### RECORD SET

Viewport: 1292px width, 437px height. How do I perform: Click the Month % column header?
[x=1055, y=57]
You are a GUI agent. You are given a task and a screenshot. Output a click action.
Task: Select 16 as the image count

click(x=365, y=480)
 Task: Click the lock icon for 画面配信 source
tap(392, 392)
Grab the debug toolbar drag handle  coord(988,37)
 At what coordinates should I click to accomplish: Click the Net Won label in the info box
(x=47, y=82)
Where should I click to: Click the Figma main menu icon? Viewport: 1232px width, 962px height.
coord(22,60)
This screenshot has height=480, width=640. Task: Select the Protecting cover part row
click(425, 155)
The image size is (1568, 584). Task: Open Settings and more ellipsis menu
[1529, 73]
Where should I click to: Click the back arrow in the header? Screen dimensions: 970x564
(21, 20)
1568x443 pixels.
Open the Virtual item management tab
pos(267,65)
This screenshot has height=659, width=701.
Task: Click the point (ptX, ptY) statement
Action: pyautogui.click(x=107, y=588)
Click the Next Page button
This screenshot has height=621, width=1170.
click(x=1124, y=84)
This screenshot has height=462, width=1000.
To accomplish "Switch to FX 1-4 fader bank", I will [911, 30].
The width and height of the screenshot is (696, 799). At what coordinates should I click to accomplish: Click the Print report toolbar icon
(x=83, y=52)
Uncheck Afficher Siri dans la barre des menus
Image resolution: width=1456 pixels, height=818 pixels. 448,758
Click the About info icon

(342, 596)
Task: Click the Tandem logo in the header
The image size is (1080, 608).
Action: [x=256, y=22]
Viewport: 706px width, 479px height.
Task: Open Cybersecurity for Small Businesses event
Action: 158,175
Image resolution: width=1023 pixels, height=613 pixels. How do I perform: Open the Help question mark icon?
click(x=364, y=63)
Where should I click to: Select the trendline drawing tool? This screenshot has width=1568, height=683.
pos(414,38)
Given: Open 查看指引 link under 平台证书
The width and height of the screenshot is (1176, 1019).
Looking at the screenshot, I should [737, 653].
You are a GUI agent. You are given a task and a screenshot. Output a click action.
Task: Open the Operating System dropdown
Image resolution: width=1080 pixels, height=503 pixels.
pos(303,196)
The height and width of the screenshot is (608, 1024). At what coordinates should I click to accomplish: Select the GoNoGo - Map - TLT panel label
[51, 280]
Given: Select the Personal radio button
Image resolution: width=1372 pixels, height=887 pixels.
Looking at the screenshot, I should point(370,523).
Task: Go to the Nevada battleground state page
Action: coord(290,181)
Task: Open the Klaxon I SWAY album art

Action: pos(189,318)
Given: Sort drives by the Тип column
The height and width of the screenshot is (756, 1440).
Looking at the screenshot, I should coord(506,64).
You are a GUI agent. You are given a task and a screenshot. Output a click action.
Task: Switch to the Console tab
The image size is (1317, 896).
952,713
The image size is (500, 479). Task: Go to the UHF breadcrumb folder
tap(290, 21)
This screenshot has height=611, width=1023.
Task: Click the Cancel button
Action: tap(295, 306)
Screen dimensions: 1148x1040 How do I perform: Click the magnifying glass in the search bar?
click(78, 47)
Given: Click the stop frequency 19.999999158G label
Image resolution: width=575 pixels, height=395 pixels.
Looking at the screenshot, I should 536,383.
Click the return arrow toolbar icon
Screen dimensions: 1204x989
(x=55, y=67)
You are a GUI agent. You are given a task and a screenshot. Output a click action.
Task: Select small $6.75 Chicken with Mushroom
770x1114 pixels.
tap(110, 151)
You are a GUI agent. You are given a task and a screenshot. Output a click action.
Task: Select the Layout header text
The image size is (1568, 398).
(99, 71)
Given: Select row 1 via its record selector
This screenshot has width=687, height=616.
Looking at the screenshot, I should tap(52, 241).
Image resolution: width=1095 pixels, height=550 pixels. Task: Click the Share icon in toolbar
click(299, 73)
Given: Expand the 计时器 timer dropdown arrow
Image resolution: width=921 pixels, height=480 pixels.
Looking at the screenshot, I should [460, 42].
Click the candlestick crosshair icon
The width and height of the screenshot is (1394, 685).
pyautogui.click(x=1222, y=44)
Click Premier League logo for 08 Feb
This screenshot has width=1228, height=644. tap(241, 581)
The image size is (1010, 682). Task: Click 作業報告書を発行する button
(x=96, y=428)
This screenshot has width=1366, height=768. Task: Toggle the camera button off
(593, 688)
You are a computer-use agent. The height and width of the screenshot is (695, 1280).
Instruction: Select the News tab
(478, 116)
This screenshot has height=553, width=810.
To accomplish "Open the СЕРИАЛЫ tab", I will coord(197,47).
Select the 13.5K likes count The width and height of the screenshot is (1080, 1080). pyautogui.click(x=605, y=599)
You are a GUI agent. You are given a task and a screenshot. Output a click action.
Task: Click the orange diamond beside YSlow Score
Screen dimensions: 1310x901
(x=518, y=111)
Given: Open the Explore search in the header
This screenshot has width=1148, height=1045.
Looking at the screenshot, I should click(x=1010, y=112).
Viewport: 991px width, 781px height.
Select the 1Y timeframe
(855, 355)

######

WORK TO BE COMPLETED: Search the data for "will" and list every line in which it occurs.

RESULT OF THE TASK:
To accomplish "Switch to FX 1-4 fader bank", I will [911, 30].
To accomplish "Open the СЕРИАЛЫ tab", I will coord(197,47).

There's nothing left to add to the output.